Ces moyens sont mis en place et mis en œuvre dans les conditions suivantes :
– ils sont mis en place sur le territoire national ;
– ils sont mis en œuvre sur le territoire national et ne peuvent pas l'être à partir d'un pays étranger ;
– les données produites par les systèmes utilisés sont chiffrées par un moyen validé par l'Etat lorsque ces données doivent transiter par voie électronique en dehors du territoire national ;
– seuls les agents qualifiés peuvent utiliser et contrôler les systèmes utilisés pour les interceptions de communications électroniques, accéder aux données produites par ces systèmes et les communiquer aux demandeurs autorisés. »

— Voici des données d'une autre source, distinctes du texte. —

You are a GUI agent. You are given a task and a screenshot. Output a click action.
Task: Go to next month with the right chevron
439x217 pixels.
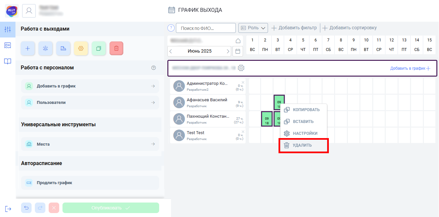click(x=228, y=51)
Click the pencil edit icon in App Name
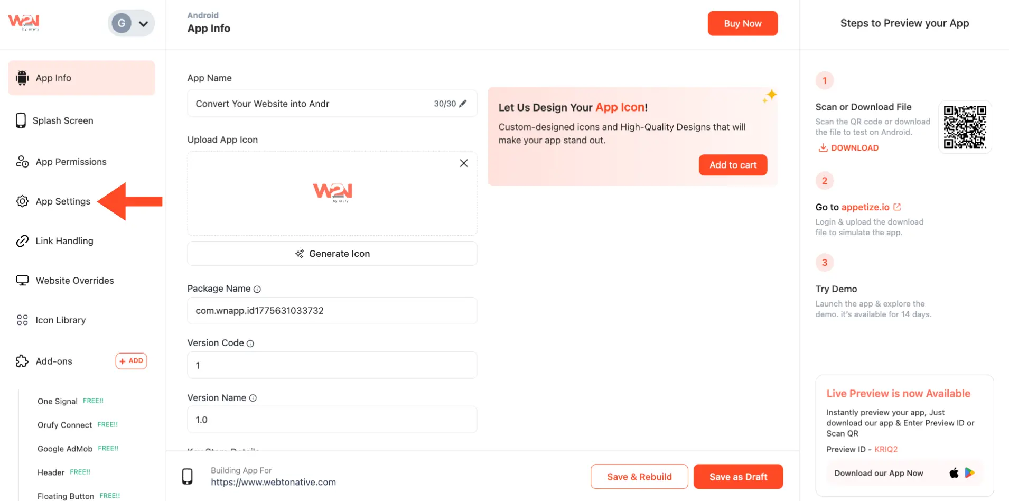 click(463, 104)
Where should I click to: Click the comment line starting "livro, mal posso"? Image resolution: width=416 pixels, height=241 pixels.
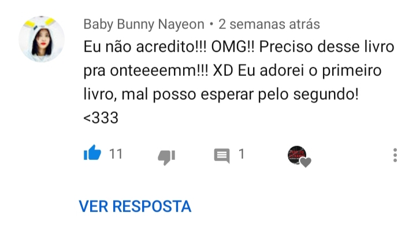coord(221,94)
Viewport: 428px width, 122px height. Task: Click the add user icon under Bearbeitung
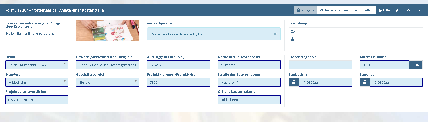pyautogui.click(x=293, y=31)
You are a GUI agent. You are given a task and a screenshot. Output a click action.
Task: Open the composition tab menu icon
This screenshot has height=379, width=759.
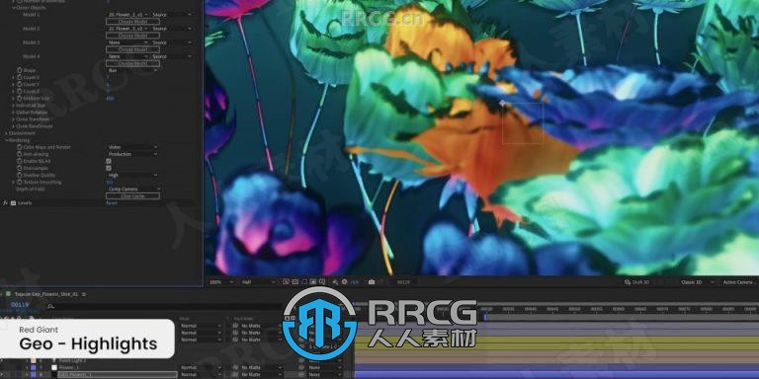pyautogui.click(x=84, y=294)
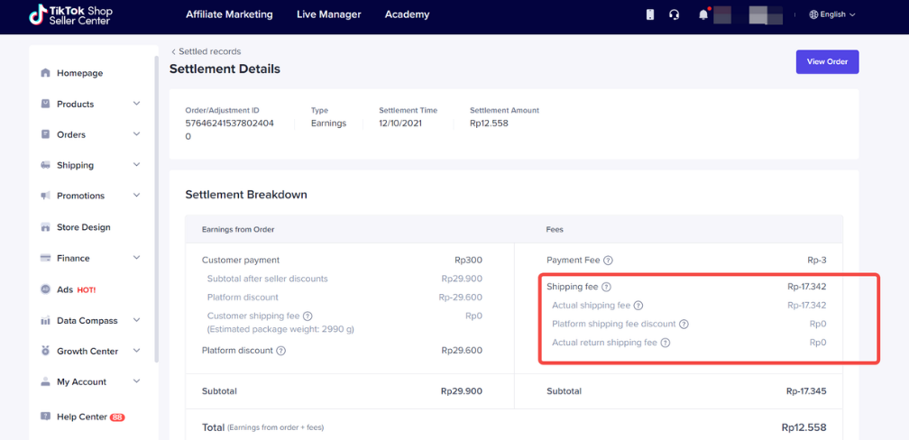Open the notifications bell icon
This screenshot has width=909, height=440.
click(703, 14)
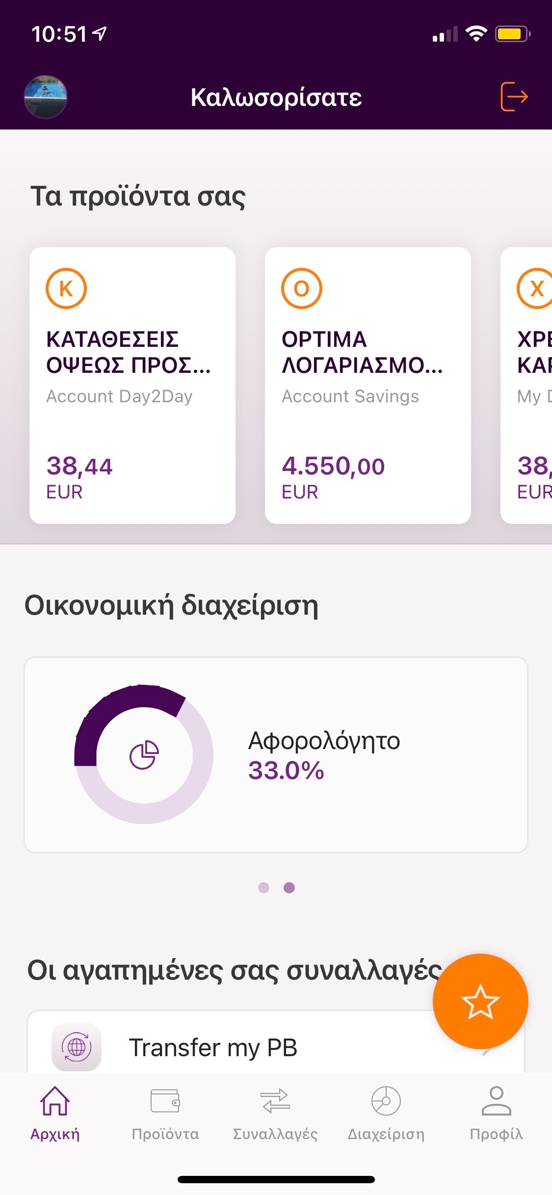Open the Account Day2Day card

pyautogui.click(x=132, y=385)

Et, contrairement à une légende urbaine tenace et qui est régulièrement invoquée par quelques commentateurs ici qui ont un avis très tranché sur la question depuis leur canapé, le droit Européen (qui s'il n'est pas parfait reste à ce jour la meilleure des protections contre l'arbitraire et la tentation illibérale / autoritaire de nombreux politiques de tous bords) s'oppose à ce qu'un Etat membre puisse exiger d'une plateforme qu'elle dispose d'un établissement sur son territoire.

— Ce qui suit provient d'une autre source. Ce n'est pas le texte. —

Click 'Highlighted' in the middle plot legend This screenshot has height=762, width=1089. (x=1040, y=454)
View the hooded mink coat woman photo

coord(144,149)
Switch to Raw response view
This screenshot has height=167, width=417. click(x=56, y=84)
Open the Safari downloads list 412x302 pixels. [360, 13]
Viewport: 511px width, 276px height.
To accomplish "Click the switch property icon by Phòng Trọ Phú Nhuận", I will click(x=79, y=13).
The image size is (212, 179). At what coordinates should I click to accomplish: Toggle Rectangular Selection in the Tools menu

Il est vraiment dommage que sur ce sujet crucial dans une société démocratique l'angle retenu par l'article en soit resté au traitement superficiel, synthèse du rapport et paraphrasage des points de vue, ce n'est pas au niveau des ressources de Jean-Marc et Martin qui en en bien plus sous le pied et qu'on a connus moins dociles en matière de blanchissement d'éléments de langage.
Le 6 mai à 15h00
On démarre (tôt!) une période électorale, et beaucoup veulent "sortir un bilan" et montrer leurs "actions", et
cette articulation que tu prends le temps d'expliquer entre droit national & EU , peu de gens l'expliquent et peu le lisent dans les médias (encore merci Alex !).

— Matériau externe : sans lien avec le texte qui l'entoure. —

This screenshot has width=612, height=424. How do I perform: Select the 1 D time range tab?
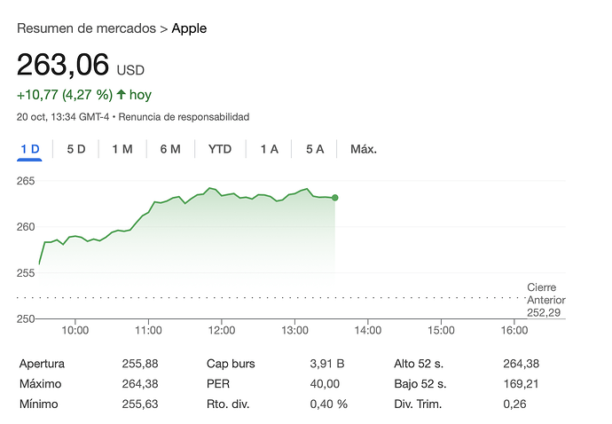tap(30, 149)
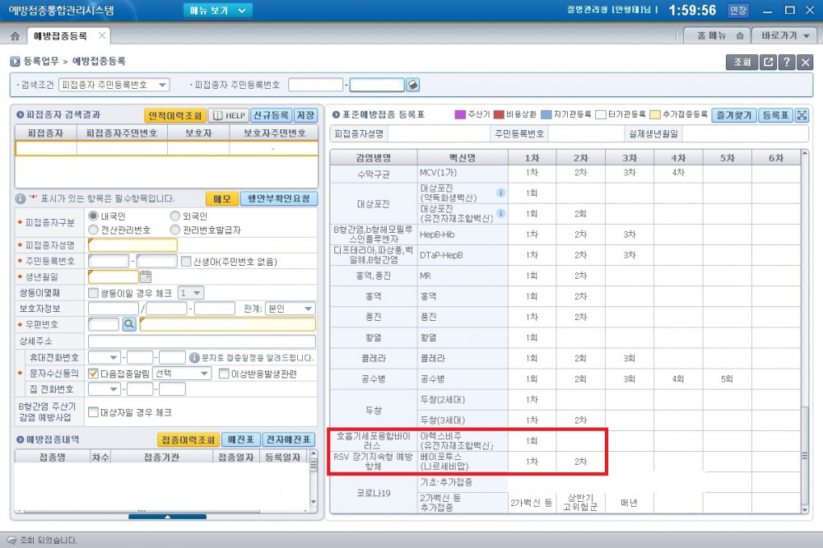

Du coup l'important c'est les articles de presse, les interviews sur les plateaux radio / tv, les éditoriaux et toute la comm' autour pour montrer que "on fait quelque chose" , c'est pas de leur faute si "les juges rouges/l'eu/Trump/les aliens" ont contrecarré leurs décisions.
Si quelques années après , les lois se font retoquer et rien ne change effectivement, c'est pas bien grave - on sera déjà tous passés à autre chose - tout en ayant marqué les esprits : "Le chiffrement, c'est mal, c'est dangereux, c'est suspect". Pas besoin d'aller plus loin que ça.
Dans 5 ans , nouvelle loi sur le même sujet, avec les mêmes résultats.
Mardi à 08h42
Je m'excuse pour ma question de béotien.
Je suis allé voir tes sources et je ne retrouve pas les considérants 522, 561 et 562 (j'avoue avoir fait bêtement un Ctrl + F). Peux-tu nous dire où/comment retrouver cette information?